Vale la pena “inorridire”!
Eh sì!
L'ultima domanda è su due parole che invece nella sua relazione programmatica non c'erano: «studenti» e «stagisti». Eppure la Lombardia è la Regione che da sola ospita un sesto degli stagisti di tutta Italia, e Milano è la capitale degli stagisti. Non è importante che un sindacato si apra anche a loro?
Sì. I temi mancavano per ottimizzare i tempi: siccome il difetto dei sindacalisti è quello di parlare per ore, uno degli elementi di innovazione è che la mia relazione è durata 15 minuti, quindi tutto non ci stava. Noi il tema ce l'abbiamo sotto osservazione. Sugli studenti arriva adesso l'alternanza scuola-lavoro, con un po' di ritardo cominciamo a orientarci, a studiarla. Poi tutto il tema degli stagisti ce l'abbiamo nel mirino, abbiamo chi se ne occupa. Io sono uno che ha sempre detto che la Camera del lavoro deve essere aperta a tutti coloro che lavorano: questo è un cambio culturale che va di pari passo con la Carta dei diritti. Gli stagisti sono un po' un ibrido, ma noi parliamo con gli studenti e dunque dobbiamo parlare anche con chi si trova in questa situazione ibrida, a volte – anzi: spesso – illegittima, anomala... Lo stagista che infila le scatolette nel supermercato, come può esistere?
A noi della Repubblica degli Stagisti non piacciono gli stage nella grande distribuzione.

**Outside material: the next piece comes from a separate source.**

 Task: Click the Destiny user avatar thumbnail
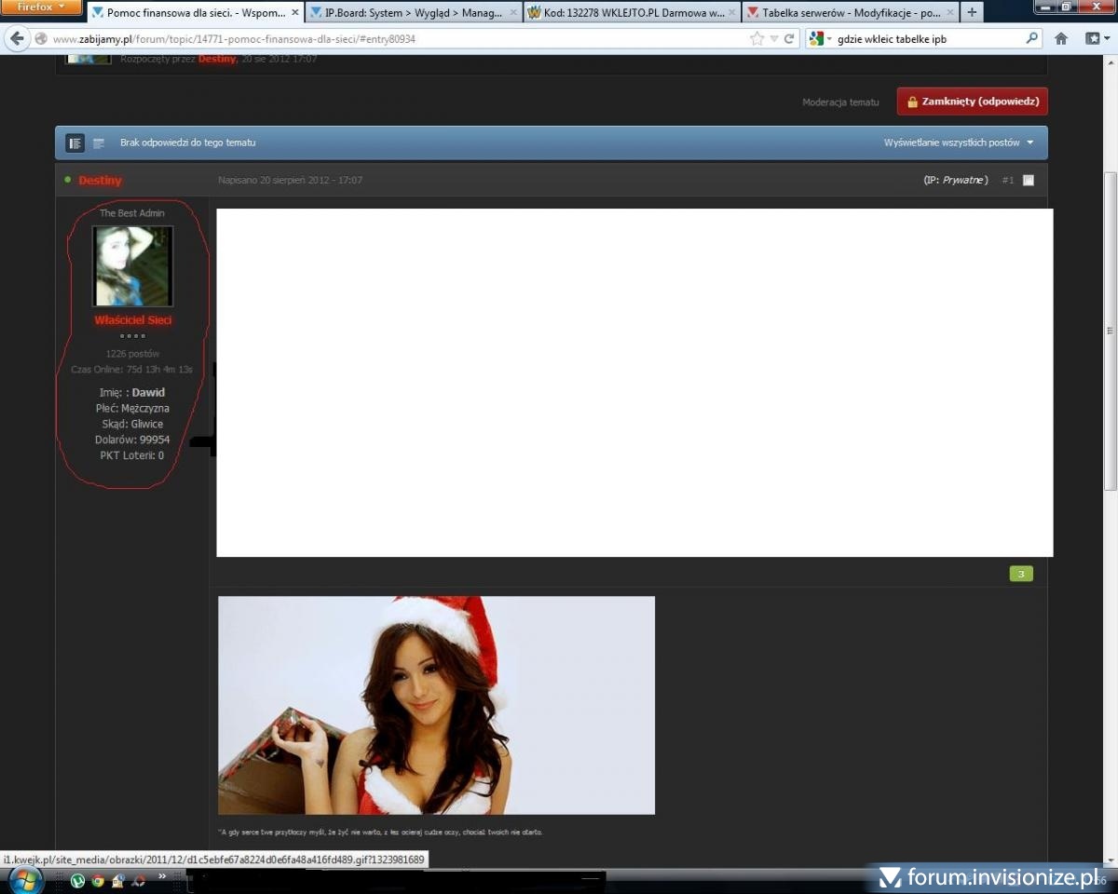click(x=132, y=266)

Infatti noi li abbiamo sempre combattuti: siamo intervenuti, li abbiamo sistemati. Non c'è un solo accordo che parli di stage con la grande distribuzione; ci sono accordi di rientro, ovviamente, perché quando ce ne accorgiamo interveniamo. Il problema poi non sta nelle grandi realtà aziendali, ma nel piccolo. Se parliamo di commercio, nei negozietti si trova di tutto: ma chi fa i controlli? Il sindacato non è una guardia, anche perché in quei negozi lì noi non ci entriamo, il lavoratore è da solo, non ha protezioni. Io agisco con l'assistenza, ma posso metterla in campo nel momento in cui il lavoratore esce da quel negozio, non ha più il lavoro, e allora viene da me.
Se uno stagista si trova in difficoltà può bussare alla porta della Camera del lavoro?

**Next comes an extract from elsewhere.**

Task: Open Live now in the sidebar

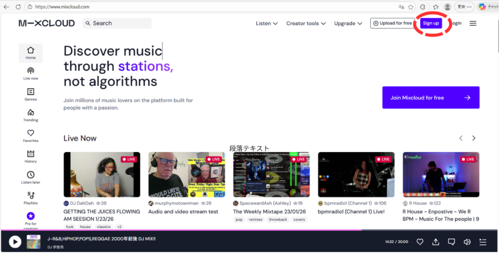Action: pos(31,73)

Assolutamente sì. Noi abbiamo assistenza legale; se poi fosse uno stagista che sta dentro un'azienda in cui noi siamo presenti è tutto molto più facile, allertiamo le nostre categorie, i delegati aziendali ad aprire il confronto con l'azienda. E poi siamo aperti al confronto di idee, all'interlocuzione con la Repubblica degli Stagisti. Potrebbe essere bello trovarci ogni tanto e confrontarci su quello che pensiamo noi, che magari a volte non è completamente tarato. Avere l'aiuto e il contributo di chi si occupa tutti i giorni di queste cose per noi è un valore.